La La Land was not the active villain of the Oscars, but it sure seemed poised, until that incredible final inning defeat, to benefit from an unjust and racist status quo. And while art doesn’t have an obligation to put real-world relevance front and center, that doesn’t mean that the melancholy dreaminess of Damien Chazelle’s musical is neutral. It felt like a “no comment” in a year that has really, really demanded a comment. Whereas Moonlight’s every choice is a statement — not just in the story it tells, but in the ways in which it envelops you in its experiences, the pain and the firework-bright moments of joy felt by its young protagonist. Its success is a milestone for representation at the Oscars, but it’s also a commemoration of remarkable artistry and depth. It’s a development destined to give a boost to a movie that could use it, that’s still only been seen by a small fraction of the country when it should be enjoyed by the widest possible audience.
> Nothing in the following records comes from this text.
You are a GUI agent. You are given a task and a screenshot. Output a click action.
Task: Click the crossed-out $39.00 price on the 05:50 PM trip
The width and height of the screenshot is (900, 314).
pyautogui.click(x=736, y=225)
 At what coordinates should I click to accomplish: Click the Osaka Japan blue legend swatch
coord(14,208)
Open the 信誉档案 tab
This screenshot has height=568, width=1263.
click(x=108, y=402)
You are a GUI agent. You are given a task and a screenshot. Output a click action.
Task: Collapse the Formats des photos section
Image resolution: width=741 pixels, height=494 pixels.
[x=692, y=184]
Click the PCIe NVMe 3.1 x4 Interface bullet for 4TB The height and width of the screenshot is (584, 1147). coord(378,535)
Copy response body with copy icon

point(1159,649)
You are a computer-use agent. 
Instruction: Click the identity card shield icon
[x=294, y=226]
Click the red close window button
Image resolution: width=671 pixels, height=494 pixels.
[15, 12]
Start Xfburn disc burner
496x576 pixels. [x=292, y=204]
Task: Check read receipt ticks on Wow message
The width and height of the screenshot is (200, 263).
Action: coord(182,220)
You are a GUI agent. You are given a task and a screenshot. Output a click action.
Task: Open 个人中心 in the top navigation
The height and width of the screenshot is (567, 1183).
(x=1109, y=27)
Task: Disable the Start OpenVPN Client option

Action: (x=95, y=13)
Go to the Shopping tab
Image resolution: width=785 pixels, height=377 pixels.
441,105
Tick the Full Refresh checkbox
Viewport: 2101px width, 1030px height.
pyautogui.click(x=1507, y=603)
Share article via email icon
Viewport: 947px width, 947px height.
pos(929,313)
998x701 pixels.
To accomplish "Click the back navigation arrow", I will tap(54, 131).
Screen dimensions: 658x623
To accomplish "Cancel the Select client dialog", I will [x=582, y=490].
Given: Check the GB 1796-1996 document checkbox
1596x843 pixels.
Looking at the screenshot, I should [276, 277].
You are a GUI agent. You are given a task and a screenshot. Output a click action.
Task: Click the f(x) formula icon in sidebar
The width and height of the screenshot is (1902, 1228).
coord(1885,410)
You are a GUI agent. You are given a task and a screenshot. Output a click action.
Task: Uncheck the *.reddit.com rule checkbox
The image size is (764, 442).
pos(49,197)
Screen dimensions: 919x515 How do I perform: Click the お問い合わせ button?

What Moonlight isn’t is a sure sign of greater shifts in the industry or at awards shows: The Oscars have made steps forward in terms of diversity and recognizing artistic daring before, and followed them with steps back. The Academy Awards remain a window into how Hollywood sees itself and how it’d like to be seen, two things that are sometimes directly at odds. Because, no matter how many easy digs Jimmy Kimmel managed to slip in (or tweet) at the current administration last night, the self-assured progressivism that so much of the film industry takes for granted has been very slow to manifest in the choices that industry has made about whose stories get told and who gets to tell them. Studies from University of Southern California, Annenberg’s Media, Diversity & Social Change Initiative have not only laid bare damning statistics about who’s directing and appearing on screen in the biggest movies; they’ve also showcased how little those stats have been improving.
Mahershala Ali accepts the Best Supporting Actor Oscar for Moonlight.
Mark Ralston / AFP / Getty Images
The trouble with attaching meaning to the Oscars is that they are, in the end, only a highly selective, imperfect, subjective reflection of what’s actually happened in a cinematic year. Moonlight was always going to be one of 2016’s most significant films — getting the big award doesn’t change that, but just confirms what everyone already knew.
What will actually be significant is what comes next, for the cast and crew of Moonlight and for so many other actors and filmmakers, in terms of what’s funded and who’s put on screen. The Academy Awards aren’t a re-legislation of the larger battle for America’s soul — they’re another temperature check, an evening in which Mahershala Ali could have a historic moment as the first Muslim actor to win an Oscar, give a beautiful, heartfelt speech, and still have to smile through Kimmel making multiple dumb cracks about his name. Not matter how good the movies may be, it’s still Trump’s America we’re living in.